After several fruitless days of whingeing and feeling downtrodden, I felt it time to focus on the positive. My pity party had overstayed its welcome and I was getting sick of myself, so today we switch gears.
Today, we talk about things that make me happy.
I feel happy when…
I have long, uninterrupted time to read.
I have long, uninterrupted time to write.
I have long, uninterrupted time to play in my closet and create outfits.
I’m not hot.
I’m not hurried.
I feel accomplished.
I wake to my body and not to my alarm clock.
Well, shit. I think I just described retirement.

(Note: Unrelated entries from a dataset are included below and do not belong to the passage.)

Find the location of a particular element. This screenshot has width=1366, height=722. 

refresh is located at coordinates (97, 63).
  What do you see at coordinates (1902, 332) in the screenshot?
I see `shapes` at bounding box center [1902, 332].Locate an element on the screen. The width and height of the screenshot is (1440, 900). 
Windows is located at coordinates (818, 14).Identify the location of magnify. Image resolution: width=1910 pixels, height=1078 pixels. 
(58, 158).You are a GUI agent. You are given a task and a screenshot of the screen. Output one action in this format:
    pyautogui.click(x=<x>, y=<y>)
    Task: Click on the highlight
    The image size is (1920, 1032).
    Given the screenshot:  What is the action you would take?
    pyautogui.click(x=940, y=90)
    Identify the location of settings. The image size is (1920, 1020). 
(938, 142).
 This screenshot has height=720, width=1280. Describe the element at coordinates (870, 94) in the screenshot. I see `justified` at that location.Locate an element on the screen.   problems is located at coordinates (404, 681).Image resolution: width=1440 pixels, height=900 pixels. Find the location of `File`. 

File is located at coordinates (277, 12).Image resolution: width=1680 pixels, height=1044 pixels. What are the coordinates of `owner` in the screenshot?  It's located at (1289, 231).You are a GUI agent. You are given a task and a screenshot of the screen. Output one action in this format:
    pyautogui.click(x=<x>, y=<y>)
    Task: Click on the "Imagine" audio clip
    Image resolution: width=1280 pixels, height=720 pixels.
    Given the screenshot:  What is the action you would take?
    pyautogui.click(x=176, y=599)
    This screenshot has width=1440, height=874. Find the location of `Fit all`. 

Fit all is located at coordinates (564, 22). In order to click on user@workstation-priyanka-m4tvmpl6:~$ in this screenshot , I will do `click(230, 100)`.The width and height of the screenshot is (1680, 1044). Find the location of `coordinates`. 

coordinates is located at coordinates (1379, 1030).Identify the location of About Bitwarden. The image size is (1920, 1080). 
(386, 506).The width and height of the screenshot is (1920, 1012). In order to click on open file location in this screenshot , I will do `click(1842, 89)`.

So, clearly, I won’t find constant happiness until I’m 65. But there’s no way I can continue living feeling strained and drained and snatching greedily at spare moments like a scrabbling goblin under the bridge and making me and those around me miserable in the process. Therefore, I must prioritize my life to maximize my happiness potential.
So it really won’t kill me if I don’t have a perfect lesson plan. The world won’t end if grades aren’t inputted immediately to the server. Kids would rather sit and talk to each other than learn to knit right now. No one will notice if I don’t post an OOTD on the blog/Instagram every day. My kids are old enough to make their own dinners. Laundry does not have to be done on Wednesdays and Saturdays; sometimes, Thursday ends up being a better laundry day.
But I feel good when I run my 10K steps. I smile more knowing I’ve got a plot twist all figured out for my novel. I am at peace with the world when I’ve got at least two weeks’ worth of outfits hanging in order of wear in my closet.
I guess we know where my priorities lie, eh?
Does that make me a selfish git? And do I care if it does?